[Records to process]

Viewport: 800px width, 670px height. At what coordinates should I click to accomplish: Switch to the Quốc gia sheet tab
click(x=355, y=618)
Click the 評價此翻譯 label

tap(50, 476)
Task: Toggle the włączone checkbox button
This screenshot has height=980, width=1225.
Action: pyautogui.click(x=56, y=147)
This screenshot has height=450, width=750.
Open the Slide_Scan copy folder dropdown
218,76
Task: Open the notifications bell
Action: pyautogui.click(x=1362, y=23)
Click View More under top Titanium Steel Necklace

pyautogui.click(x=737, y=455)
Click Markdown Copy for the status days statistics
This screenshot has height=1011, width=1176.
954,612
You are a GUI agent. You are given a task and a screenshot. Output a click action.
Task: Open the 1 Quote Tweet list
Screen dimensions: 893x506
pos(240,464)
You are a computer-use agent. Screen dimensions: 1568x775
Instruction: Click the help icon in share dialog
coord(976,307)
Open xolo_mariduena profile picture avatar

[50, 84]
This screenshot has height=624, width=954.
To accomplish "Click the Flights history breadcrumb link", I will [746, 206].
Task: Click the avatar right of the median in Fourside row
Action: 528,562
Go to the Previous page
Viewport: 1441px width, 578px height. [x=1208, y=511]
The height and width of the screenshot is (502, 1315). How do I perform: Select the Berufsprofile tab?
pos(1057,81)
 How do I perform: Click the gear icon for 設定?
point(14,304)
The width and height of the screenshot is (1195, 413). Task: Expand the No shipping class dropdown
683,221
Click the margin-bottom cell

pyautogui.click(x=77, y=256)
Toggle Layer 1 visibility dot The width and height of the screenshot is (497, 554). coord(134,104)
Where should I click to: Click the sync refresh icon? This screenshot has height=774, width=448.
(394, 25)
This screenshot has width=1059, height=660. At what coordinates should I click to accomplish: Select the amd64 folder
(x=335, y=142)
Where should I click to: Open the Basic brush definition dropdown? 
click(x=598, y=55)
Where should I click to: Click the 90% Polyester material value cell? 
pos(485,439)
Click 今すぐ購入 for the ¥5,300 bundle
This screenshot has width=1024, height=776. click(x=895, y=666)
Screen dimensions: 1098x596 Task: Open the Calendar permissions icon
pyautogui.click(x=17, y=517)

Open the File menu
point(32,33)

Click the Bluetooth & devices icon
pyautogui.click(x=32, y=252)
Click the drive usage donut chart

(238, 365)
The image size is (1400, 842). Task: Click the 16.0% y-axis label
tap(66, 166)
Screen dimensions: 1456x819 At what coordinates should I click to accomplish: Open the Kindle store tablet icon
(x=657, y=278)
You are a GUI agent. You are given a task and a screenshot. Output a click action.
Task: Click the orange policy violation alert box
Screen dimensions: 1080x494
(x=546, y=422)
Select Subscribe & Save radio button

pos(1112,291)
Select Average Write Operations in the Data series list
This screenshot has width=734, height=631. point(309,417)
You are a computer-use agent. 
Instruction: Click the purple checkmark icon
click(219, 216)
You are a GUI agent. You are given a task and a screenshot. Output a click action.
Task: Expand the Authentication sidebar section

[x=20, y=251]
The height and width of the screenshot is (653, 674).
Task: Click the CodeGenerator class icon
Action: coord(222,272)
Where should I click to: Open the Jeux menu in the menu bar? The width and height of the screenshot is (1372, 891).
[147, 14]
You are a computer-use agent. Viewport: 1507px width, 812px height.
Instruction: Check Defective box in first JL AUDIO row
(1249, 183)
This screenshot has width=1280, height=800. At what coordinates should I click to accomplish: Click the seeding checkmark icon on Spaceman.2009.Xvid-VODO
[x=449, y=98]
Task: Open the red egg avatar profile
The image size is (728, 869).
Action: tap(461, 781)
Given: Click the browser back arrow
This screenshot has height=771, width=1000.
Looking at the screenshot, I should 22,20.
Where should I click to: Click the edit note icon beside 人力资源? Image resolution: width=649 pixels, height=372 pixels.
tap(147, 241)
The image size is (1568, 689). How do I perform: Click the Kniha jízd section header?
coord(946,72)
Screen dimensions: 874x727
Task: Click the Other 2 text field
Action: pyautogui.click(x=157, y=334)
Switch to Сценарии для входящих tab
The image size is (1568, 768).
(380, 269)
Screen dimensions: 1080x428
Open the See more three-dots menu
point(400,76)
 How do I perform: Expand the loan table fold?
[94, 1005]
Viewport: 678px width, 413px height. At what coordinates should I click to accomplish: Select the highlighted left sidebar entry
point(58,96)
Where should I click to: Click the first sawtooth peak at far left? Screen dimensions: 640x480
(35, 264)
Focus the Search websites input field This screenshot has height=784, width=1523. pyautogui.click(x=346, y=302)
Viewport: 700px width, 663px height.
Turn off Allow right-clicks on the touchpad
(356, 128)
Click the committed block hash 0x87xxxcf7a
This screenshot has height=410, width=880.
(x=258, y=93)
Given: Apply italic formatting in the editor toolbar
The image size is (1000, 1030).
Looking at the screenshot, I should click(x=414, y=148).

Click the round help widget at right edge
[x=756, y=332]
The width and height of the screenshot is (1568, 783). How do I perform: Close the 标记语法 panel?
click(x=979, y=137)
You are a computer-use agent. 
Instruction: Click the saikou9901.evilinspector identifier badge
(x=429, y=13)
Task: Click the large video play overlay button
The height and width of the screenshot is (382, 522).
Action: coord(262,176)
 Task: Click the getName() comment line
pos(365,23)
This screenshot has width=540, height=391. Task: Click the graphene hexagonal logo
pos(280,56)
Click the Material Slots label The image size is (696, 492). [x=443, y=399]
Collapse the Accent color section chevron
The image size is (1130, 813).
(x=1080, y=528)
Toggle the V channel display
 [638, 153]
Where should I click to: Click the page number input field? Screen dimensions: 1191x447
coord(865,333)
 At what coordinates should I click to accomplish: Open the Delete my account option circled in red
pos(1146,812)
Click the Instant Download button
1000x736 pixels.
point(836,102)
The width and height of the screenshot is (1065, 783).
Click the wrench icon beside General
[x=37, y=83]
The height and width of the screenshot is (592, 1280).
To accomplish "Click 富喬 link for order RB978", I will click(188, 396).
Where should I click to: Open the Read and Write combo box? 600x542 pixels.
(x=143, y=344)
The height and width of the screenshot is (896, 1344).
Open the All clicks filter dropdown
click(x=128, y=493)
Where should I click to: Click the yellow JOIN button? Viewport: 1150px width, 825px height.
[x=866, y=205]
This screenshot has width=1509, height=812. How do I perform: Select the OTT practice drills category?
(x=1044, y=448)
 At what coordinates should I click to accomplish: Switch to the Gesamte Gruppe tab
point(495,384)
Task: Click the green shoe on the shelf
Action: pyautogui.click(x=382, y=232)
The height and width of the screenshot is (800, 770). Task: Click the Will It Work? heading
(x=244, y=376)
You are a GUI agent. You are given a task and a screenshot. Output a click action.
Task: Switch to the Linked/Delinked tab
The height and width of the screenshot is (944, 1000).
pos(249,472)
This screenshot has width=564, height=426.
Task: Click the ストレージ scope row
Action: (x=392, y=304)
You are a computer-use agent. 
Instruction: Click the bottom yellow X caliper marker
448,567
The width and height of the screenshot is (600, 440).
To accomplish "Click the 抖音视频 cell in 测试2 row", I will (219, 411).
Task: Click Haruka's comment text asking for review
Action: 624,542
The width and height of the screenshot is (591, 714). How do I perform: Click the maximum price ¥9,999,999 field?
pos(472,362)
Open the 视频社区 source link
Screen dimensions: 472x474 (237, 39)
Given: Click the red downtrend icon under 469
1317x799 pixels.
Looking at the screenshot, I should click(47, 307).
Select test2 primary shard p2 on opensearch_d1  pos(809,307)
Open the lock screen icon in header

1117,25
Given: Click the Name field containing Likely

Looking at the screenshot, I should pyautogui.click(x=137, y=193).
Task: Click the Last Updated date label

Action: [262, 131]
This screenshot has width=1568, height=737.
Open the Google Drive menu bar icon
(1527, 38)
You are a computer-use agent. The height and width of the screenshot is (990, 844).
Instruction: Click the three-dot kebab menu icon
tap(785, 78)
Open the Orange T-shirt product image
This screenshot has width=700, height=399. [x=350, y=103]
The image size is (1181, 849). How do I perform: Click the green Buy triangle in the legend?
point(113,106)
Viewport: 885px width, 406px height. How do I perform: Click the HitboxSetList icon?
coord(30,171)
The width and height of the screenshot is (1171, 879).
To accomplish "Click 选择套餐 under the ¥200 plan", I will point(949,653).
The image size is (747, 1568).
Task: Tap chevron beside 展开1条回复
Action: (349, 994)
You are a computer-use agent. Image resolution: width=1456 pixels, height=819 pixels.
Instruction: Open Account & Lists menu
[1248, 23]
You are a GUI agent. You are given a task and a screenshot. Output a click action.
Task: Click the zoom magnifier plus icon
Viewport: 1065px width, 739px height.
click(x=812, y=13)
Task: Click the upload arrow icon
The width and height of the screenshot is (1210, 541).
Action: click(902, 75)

[Exercise brief] All lines that include the word "arrow" must be copied from the material above.

[Written solution]
Given: Click the browser back arrow
Task: Click the upload arrow icon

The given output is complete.